Ben bir köy okulunda sınıf öğretmeniyim. Ruyamda sınıftaymışım. Hava ya akşam olmak üzereymiş gibi ya da kışın hava kapalıymış gibi karanlık. Lakin öğle vaktiymiş çünkü ben öğle yemeğimi yiyormuşum sınıfta sıranın üzerinde ayakta duruyorken. Ben yemeğimi, pişirdiğim tencerenin içerisinden yerim de.

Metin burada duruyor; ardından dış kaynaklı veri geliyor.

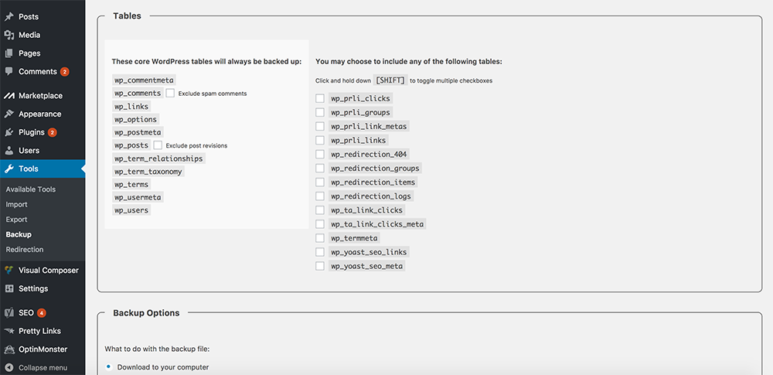773x375 pixels.
Task: Check the wp_prli_clicks table checkbox
Action: pos(320,98)
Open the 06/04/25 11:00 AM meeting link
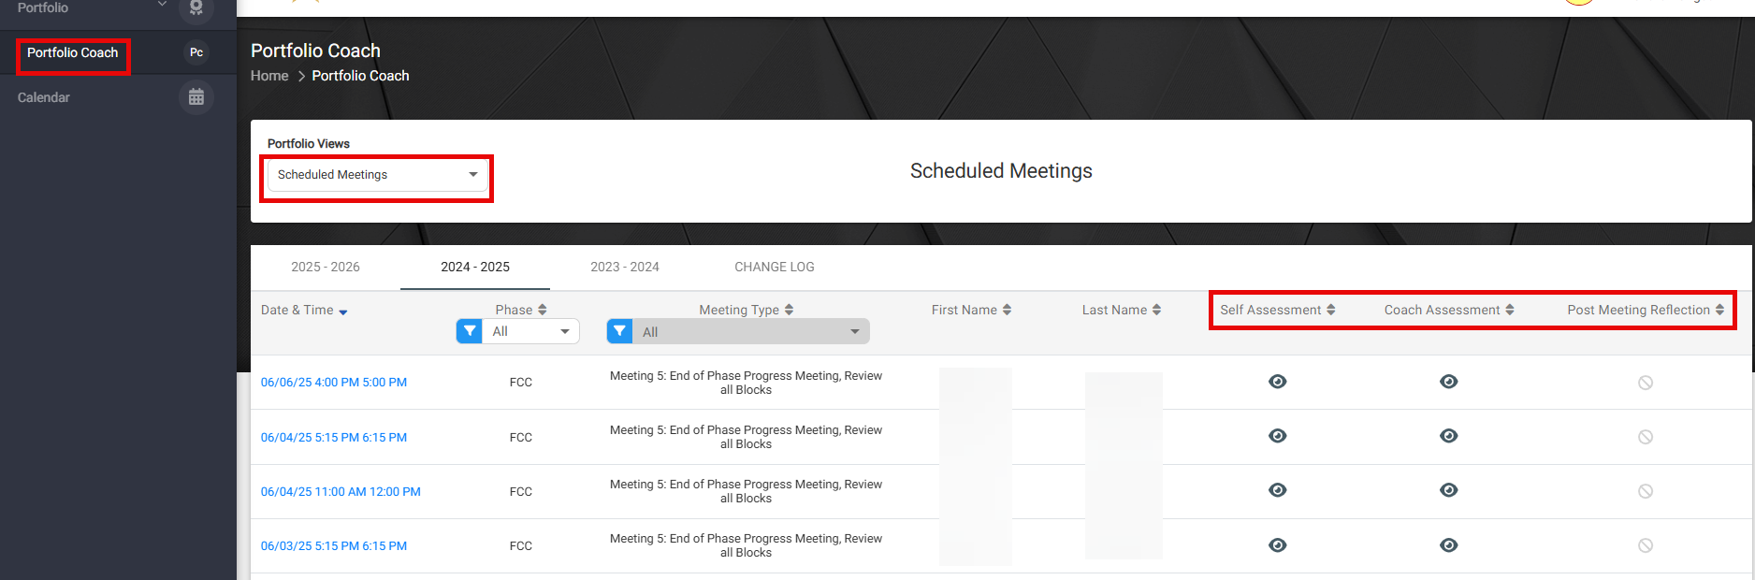Image resolution: width=1755 pixels, height=580 pixels. click(x=341, y=491)
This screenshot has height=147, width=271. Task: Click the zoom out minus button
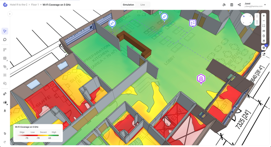click(264, 21)
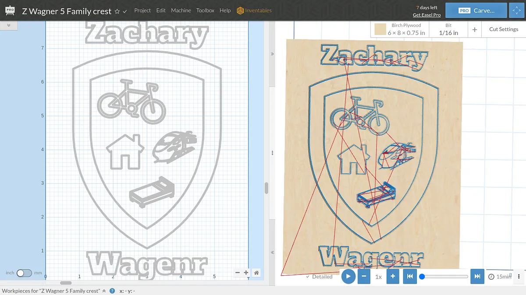Toggle units between inch and mm

24,273
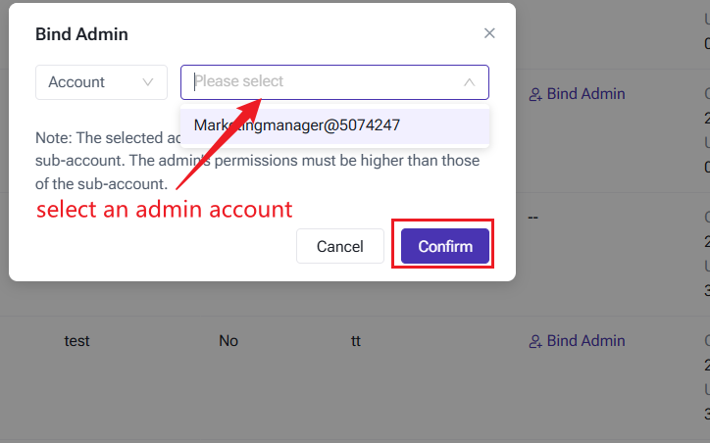Click the red 'select an admin account' annotation

click(164, 209)
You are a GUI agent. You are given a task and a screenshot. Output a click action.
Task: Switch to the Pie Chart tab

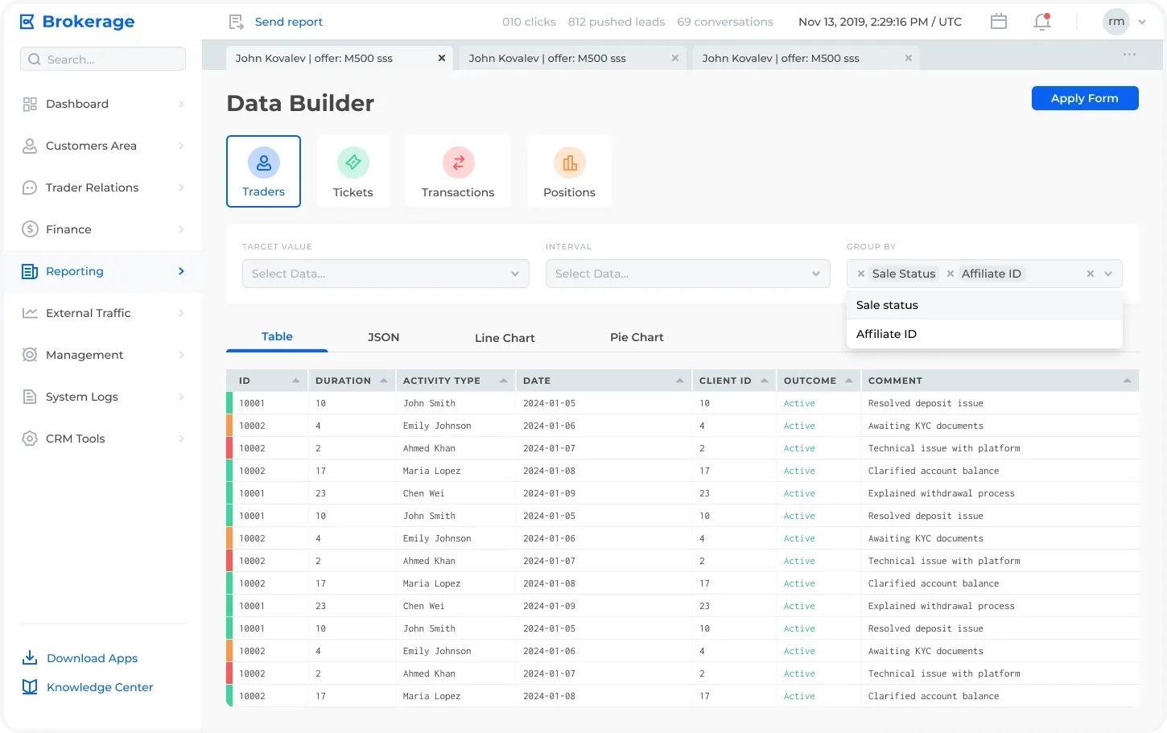coord(637,337)
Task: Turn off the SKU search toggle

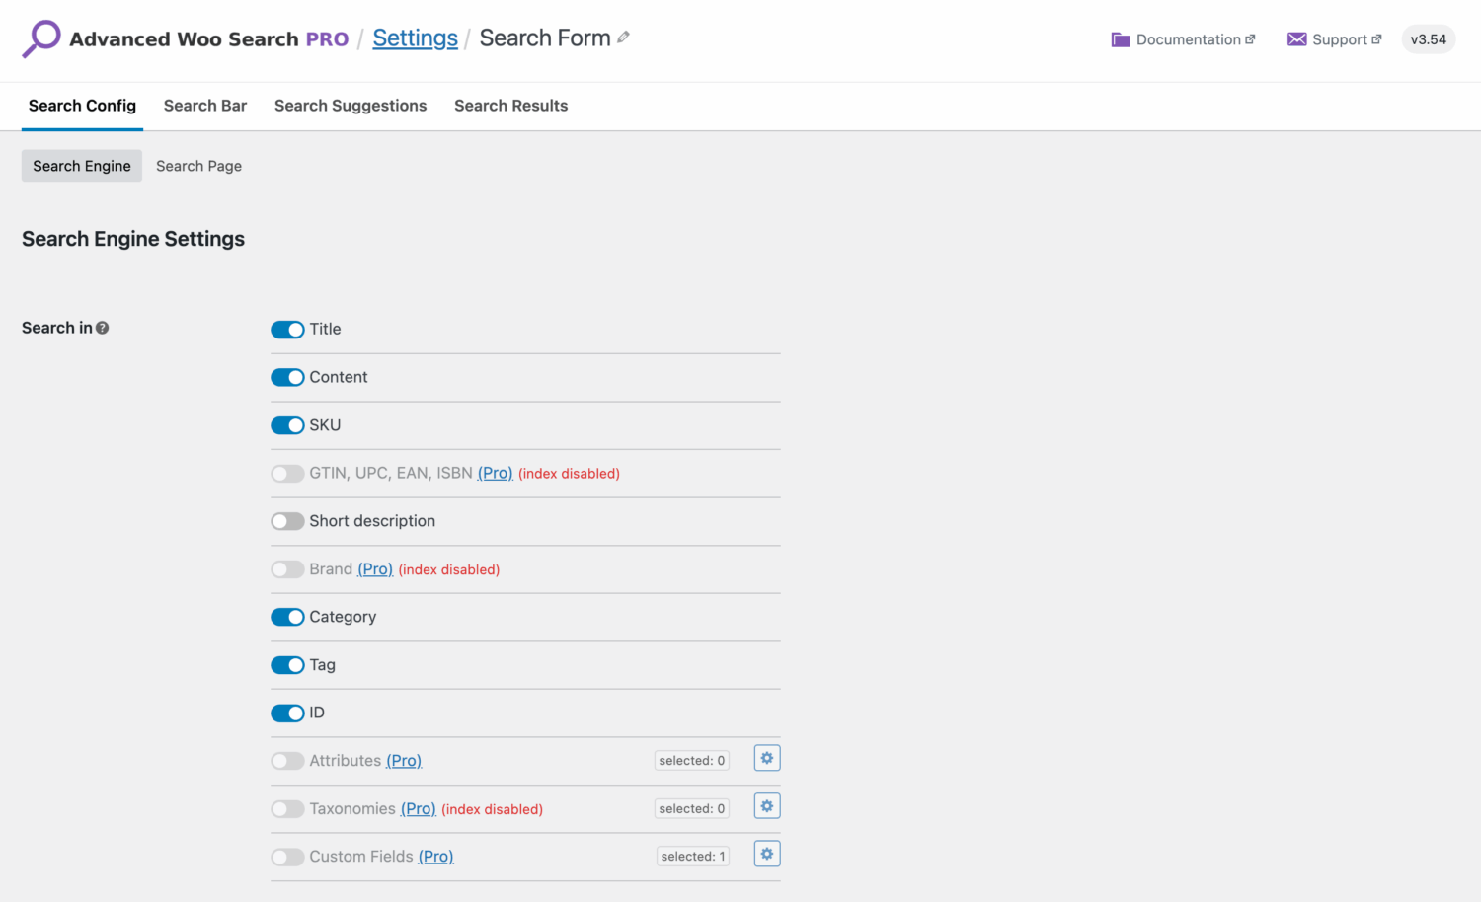Action: (287, 425)
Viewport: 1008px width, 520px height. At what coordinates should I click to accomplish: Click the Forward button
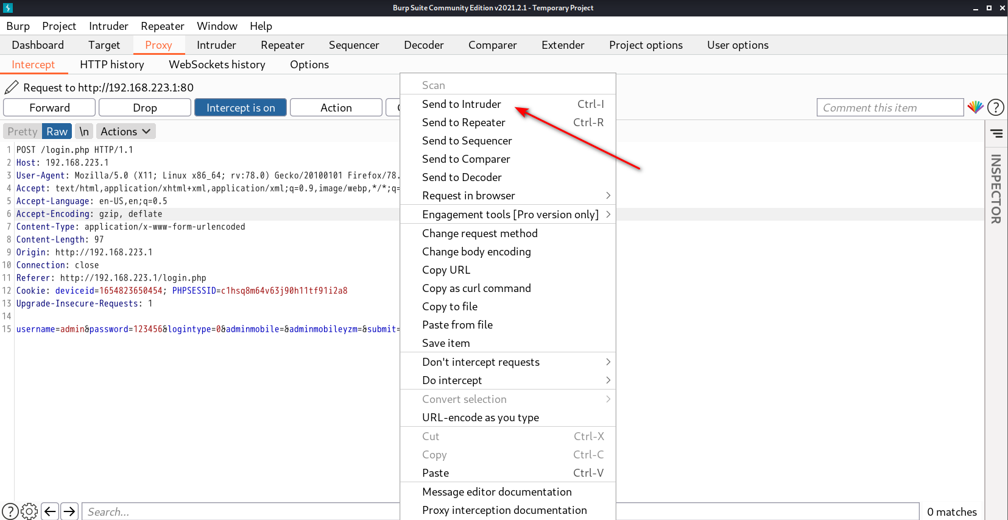(49, 108)
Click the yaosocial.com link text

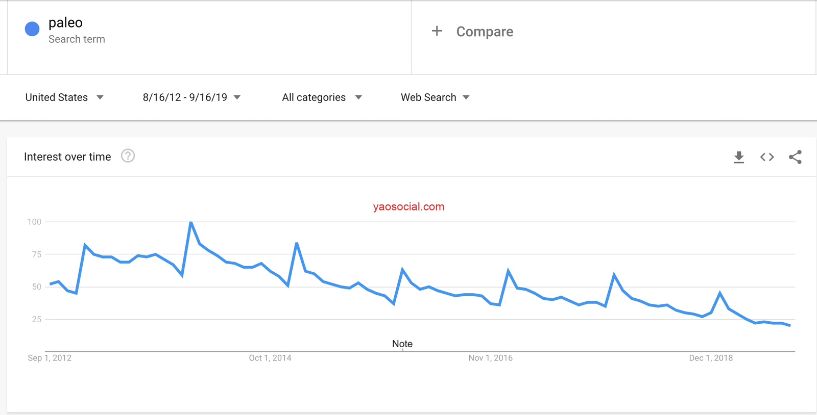click(409, 206)

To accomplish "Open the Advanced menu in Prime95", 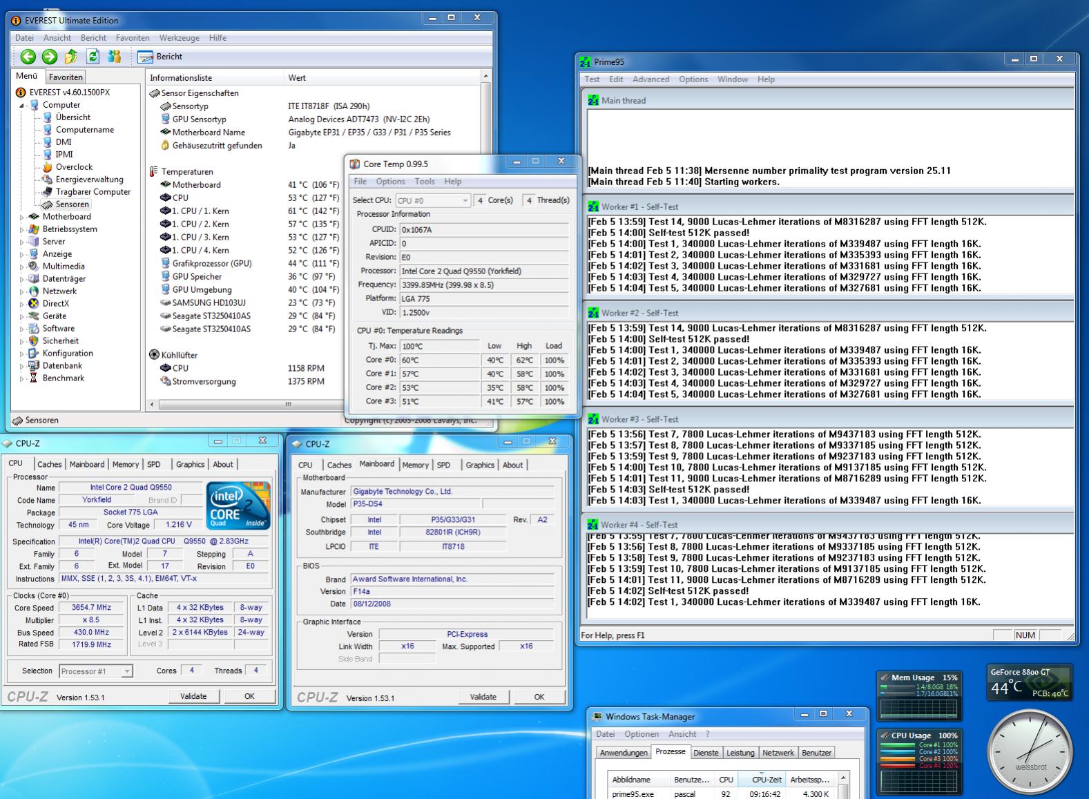I will tap(650, 79).
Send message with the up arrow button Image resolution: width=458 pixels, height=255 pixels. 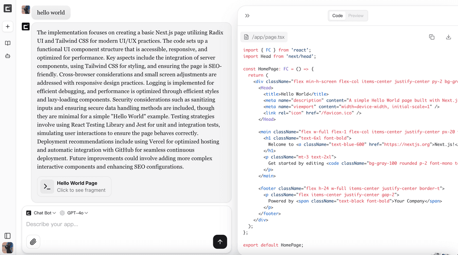[220, 242]
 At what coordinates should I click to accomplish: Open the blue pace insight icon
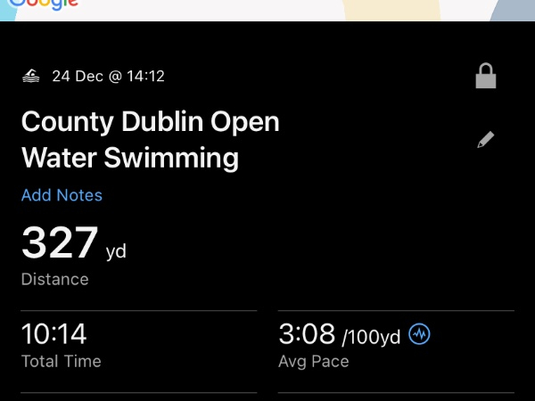[x=420, y=334]
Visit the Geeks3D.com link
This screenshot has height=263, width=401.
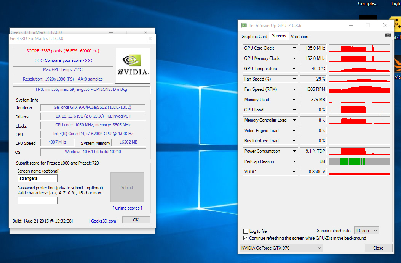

Okulun bahçesine bir araç gelmiş, sesini duyuyorum. İçinden birkaç kişi inmiş, belki 6 - 7 kişi. Sınıfa geleceklerini, aralarındaki konuşmalardan anlıyorum. Sınıfın kapısından içeriye girdiler. bir şey dikkatimi çekti. Galiba, bulgur pilavı yiyormuşum. Bu yemeğin üzerinin kalın kumlarla kaplı olduğunu fark ediyorum. Nasıl oldu böyle diye düşünüyorum. Plastik kaşığımla yemeğin üstündeki kumları bir tarafa çekmeye çalışıyorken bakıyorum ki yemeğim kalın kumlara dönüşmüş. Karıştırıyorum yemeğimi, hepsi kalın kum olmuşlar.
Ardından, bir de baktım ki benim ortaokuldaki Din Kültürü ve Ahlak Bilgisi öğretmenim de onların arasında. Onu görünce çok mutlu oluyorum. Derler ya, sevinç delisi olmak diye. Öyle olmuşum. Hocamın elini öptüm.